=== WHAT NEEDS TO BE DONE ===
Repeat only the lines below from the one containing "This screenshot has height=690, width=1151." through the one containing "Given: Click the info", inclusive, exactly as written.

■ ■ ■ ■ ■ ■ ■

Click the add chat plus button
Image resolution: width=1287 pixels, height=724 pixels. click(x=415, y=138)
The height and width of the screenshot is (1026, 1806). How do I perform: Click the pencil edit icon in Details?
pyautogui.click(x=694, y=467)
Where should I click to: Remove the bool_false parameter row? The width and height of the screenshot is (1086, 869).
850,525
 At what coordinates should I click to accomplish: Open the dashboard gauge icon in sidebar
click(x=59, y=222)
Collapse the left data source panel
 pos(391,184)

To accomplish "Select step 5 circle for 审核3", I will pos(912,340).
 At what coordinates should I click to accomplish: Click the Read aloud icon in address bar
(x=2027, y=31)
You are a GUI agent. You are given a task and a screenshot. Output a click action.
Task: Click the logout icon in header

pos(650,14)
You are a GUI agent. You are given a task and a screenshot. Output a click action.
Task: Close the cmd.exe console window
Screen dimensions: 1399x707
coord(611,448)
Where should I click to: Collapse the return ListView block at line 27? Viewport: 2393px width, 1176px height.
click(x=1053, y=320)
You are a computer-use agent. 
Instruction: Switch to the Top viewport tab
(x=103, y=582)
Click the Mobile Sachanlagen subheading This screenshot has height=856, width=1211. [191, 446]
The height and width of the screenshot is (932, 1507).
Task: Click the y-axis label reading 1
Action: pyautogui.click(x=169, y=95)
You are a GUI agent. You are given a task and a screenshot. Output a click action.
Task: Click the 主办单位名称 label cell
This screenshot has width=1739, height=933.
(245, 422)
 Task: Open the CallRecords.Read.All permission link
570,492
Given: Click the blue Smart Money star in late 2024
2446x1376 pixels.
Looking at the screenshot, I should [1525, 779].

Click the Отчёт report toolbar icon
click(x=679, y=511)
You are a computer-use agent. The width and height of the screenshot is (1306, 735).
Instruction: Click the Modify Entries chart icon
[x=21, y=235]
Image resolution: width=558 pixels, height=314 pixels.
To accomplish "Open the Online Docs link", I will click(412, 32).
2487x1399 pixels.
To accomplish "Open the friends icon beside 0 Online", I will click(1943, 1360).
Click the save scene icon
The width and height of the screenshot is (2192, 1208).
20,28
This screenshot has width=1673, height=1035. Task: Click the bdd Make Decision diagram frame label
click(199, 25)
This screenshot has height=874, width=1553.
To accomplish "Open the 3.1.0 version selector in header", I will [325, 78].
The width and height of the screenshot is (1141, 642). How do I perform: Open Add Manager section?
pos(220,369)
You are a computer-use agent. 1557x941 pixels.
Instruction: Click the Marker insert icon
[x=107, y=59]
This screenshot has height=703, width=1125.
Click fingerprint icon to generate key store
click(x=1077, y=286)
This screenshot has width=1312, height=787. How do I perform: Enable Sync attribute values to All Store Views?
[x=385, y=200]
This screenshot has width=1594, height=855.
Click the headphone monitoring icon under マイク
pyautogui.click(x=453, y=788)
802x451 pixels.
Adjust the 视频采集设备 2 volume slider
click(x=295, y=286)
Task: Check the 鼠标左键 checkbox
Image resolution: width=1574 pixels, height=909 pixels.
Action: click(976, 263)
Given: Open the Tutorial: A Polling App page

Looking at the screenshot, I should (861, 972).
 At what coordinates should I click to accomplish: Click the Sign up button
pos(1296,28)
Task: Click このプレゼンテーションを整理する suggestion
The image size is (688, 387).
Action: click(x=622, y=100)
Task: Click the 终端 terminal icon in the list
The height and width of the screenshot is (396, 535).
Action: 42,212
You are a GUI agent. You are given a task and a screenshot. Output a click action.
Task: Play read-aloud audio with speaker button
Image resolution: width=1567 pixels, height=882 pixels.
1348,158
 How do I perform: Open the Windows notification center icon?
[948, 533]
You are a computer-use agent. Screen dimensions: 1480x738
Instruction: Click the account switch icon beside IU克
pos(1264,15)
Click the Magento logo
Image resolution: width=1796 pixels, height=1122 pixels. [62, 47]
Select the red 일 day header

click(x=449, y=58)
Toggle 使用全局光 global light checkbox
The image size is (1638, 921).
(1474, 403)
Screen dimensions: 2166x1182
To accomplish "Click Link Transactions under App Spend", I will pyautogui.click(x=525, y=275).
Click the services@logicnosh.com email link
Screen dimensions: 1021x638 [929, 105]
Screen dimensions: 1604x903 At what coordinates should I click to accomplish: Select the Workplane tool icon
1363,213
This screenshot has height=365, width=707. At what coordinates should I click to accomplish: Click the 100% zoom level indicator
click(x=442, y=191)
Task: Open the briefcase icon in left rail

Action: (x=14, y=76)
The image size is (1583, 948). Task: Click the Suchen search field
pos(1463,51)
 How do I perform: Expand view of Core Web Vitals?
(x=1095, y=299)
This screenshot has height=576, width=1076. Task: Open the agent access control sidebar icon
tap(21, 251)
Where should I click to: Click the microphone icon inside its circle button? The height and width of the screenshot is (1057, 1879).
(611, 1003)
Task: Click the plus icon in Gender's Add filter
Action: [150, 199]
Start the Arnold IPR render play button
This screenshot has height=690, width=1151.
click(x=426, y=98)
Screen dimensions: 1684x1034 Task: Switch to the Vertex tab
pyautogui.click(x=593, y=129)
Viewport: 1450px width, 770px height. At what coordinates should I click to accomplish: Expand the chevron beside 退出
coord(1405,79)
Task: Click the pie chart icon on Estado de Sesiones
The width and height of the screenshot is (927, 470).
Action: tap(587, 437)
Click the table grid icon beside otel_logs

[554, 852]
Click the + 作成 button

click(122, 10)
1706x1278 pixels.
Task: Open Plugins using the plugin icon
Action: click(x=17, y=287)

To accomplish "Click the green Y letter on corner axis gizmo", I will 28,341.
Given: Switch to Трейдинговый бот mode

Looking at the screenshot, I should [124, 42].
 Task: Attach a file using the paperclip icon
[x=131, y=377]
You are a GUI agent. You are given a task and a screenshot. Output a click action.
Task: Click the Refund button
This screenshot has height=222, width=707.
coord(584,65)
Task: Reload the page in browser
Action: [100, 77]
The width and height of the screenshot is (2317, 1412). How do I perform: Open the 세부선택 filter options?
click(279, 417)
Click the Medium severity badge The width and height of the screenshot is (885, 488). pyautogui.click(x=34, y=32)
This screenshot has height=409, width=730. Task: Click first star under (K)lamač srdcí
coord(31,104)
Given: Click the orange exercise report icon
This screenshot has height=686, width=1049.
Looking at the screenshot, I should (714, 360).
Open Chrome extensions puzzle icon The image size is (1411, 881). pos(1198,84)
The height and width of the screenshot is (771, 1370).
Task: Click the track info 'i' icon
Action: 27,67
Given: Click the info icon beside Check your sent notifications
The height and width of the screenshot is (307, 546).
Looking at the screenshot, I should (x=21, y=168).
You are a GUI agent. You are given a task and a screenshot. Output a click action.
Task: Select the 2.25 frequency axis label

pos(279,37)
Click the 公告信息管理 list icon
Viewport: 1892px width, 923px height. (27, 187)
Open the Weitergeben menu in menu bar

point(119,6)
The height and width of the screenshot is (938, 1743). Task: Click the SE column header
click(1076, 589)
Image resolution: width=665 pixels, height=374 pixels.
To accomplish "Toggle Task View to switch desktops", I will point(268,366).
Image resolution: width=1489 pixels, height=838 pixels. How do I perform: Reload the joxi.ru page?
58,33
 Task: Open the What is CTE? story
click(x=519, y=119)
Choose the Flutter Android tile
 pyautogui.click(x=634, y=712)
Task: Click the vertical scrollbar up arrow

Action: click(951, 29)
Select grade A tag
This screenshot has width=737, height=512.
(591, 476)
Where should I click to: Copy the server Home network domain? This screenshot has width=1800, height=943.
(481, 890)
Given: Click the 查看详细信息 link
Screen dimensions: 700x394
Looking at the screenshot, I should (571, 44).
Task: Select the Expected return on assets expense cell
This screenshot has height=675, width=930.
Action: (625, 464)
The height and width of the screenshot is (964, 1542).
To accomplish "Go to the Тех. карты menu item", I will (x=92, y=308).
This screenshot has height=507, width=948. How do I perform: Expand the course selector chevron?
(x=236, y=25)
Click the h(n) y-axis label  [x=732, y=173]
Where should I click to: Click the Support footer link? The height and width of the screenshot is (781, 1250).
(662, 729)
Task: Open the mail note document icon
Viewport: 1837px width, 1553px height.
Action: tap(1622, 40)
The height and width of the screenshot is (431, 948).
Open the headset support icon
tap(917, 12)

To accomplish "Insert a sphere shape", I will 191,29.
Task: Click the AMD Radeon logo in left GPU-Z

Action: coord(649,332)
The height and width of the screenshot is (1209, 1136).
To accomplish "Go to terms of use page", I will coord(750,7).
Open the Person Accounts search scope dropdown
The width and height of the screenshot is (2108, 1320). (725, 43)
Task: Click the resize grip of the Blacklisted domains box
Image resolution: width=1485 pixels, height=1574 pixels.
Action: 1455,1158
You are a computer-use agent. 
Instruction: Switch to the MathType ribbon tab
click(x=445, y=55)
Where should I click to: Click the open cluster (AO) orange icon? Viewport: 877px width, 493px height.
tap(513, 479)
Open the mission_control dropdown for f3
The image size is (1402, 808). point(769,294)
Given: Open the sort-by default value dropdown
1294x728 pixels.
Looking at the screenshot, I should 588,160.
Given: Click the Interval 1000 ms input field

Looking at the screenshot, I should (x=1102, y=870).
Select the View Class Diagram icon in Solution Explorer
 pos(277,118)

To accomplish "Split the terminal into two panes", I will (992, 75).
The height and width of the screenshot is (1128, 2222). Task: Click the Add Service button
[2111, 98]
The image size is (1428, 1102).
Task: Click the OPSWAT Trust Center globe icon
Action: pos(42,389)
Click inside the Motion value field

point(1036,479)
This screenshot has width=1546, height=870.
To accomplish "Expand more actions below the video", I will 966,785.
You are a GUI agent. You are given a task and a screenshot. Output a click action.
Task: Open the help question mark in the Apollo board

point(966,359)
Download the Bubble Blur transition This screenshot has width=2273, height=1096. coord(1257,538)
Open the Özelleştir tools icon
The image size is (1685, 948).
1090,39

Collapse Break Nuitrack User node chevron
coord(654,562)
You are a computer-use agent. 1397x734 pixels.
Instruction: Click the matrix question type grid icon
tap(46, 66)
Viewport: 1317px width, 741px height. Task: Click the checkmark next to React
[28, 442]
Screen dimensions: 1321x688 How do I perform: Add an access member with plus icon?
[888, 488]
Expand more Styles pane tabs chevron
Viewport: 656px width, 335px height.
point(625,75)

■ ■ ■ ■ ■ ■ ■

=== TASK ANSWER ===
This screenshot has height=690, width=1151.
click(x=426, y=98)
Screen dimensions: 1684x1034 Task: Switch to the Vertex tab
pyautogui.click(x=593, y=129)
Viewport: 1450px width, 770px height. At what coordinates should I click to accomplish: Expand the chevron beside 退出
coord(1405,79)
Task: Click the pie chart icon on Estado de Sesiones
The width and height of the screenshot is (927, 470).
Action: tap(587, 437)
Click the table grid icon beside otel_logs

[554, 852]
Click the + 作成 button

click(122, 10)
1706x1278 pixels.
Task: Open Plugins using the plugin icon
Action: click(x=17, y=287)

To accomplish "Click the green Y letter on corner axis gizmo", I will 28,341.
Given: Switch to Трейдинговый бот mode

Looking at the screenshot, I should [124, 42].
 Task: Attach a file using the paperclip icon
[x=131, y=377]
You are a GUI agent. You are given a task and a screenshot. Output a click action.
Task: Click the Refund button
This screenshot has height=222, width=707.
coord(584,65)
Task: Reload the page in browser
Action: [100, 77]
The width and height of the screenshot is (2317, 1412). How do I perform: Open the 세부선택 filter options?
click(279, 417)
Click the Medium severity badge The width and height of the screenshot is (885, 488). pyautogui.click(x=34, y=32)
This screenshot has height=409, width=730. Task: Click first star under (K)lamač srdcí
coord(31,104)
Given: Click the orange exercise report icon
This screenshot has height=686, width=1049.
Looking at the screenshot, I should (714, 360).
Open Chrome extensions puzzle icon The image size is (1411, 881). pos(1198,84)
The height and width of the screenshot is (771, 1370).
Task: Click the track info 'i' icon
Action: 27,67
Given: Click the info icon beside Check your sent notifications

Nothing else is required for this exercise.